Attualità di Redazione , 23/04/2026 10:00

Pescantina al centro della memoria, alla Camera il progetto su internati dei lager nazisti

Foto

Nel 1945, migliaia di militari e civili italiani di ritorno dai lager nazisti passarono da Balconi di Pescantina. Lì trovarono un pasto caldo, vestiti, qualcuno che li aspettava. Da quel passaggio – rimasto a lungo ai margini della memoria ufficiale – nasce il progetto presentato oggi alla Camera dei Deputati dall’ANRP, Associazione Nazionale Reduci dalla Prigionia, dall’Internamento, dalla Guerra di Liberazione e loro familiari.

Il titolo è “Pescantina 1945: ritorno e accoglienza degli internati nei lager nazisti”. L’iniziativa, promossa nell’80° anniversario della Guerra di Liberazione, punta a ricostruire quella fase di rientro e a portarla dentro la ricerca storica e nelle scuole.

Durante la conferenza stampa, ospitata nella Sala stampa della Camera, è stato ricostruito il contesto: uomini reduci da oltre venti mesi di prigionia che trovarono proprio a Balconi il primo segnale concreto di ritorno a casa.

«Pescantina è il luogo in cui, davanti alla sofferenza, una comunità ha scelto di non voltarsi dall’altra parte», ha detto il sindaco Aldo Vangi. «Gesti semplici, come offrire aiuto e custodire messaggi, sono diventati segni concreti di umanità. Oggi quella memoria si trasforma in un progetto nazionale di ricerca e formazione che guarda ai giovani: non solo per conoscere i fatti, ma per comprendere le scelte.
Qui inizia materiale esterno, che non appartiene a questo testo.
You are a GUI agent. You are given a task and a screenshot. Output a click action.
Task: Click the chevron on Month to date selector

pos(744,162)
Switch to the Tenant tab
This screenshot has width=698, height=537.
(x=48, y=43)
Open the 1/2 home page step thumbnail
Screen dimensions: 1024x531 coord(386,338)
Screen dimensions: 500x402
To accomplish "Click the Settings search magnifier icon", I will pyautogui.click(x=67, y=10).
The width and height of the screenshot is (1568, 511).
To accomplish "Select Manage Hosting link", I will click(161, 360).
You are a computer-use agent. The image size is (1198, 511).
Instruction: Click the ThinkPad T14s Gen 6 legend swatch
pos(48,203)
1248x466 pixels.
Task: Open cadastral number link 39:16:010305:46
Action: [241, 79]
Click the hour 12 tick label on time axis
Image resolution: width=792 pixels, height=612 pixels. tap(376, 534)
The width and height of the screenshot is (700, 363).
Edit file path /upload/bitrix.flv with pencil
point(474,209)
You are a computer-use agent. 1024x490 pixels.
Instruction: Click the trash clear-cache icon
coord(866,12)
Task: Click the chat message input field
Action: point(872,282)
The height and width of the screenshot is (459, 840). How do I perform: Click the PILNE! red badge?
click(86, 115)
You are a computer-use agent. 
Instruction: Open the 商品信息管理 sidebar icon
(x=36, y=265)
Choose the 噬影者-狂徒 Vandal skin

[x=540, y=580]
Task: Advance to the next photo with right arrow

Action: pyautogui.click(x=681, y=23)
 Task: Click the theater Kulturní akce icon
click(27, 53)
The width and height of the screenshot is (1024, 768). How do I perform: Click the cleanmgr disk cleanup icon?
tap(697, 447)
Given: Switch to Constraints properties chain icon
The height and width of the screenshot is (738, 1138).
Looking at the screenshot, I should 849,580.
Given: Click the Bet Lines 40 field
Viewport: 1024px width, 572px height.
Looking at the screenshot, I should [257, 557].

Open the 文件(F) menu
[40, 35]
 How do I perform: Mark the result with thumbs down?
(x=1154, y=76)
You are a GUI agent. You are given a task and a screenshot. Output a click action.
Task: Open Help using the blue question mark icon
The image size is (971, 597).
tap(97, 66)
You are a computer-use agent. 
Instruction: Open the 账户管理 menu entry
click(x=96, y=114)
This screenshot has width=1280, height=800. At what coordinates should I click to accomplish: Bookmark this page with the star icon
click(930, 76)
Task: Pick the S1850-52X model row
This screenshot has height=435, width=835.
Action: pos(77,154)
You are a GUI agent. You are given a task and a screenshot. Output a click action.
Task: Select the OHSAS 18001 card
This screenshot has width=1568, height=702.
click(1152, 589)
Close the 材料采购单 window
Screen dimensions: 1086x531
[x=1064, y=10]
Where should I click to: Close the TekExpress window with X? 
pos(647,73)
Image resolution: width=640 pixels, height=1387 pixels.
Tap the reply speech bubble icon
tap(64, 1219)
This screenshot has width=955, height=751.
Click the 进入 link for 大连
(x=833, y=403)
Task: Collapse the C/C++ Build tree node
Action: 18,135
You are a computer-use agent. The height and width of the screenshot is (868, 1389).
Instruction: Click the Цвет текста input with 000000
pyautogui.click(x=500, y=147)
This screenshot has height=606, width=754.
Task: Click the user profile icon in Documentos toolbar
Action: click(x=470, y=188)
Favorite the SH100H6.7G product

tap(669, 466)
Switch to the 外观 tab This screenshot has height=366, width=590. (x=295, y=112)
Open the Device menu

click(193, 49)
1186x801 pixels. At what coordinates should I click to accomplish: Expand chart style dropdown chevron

Perché è nelle scelte che si misura davvero il valore di una comunità».

Il progetto si inserisce nel percorso di valorizzazione della memoria storica del territorio. La presentazione alla Camera dà riconoscimento istituzionale a una vicenda locale che, per dimensioni e significato, è stata tutt’altro che marginale.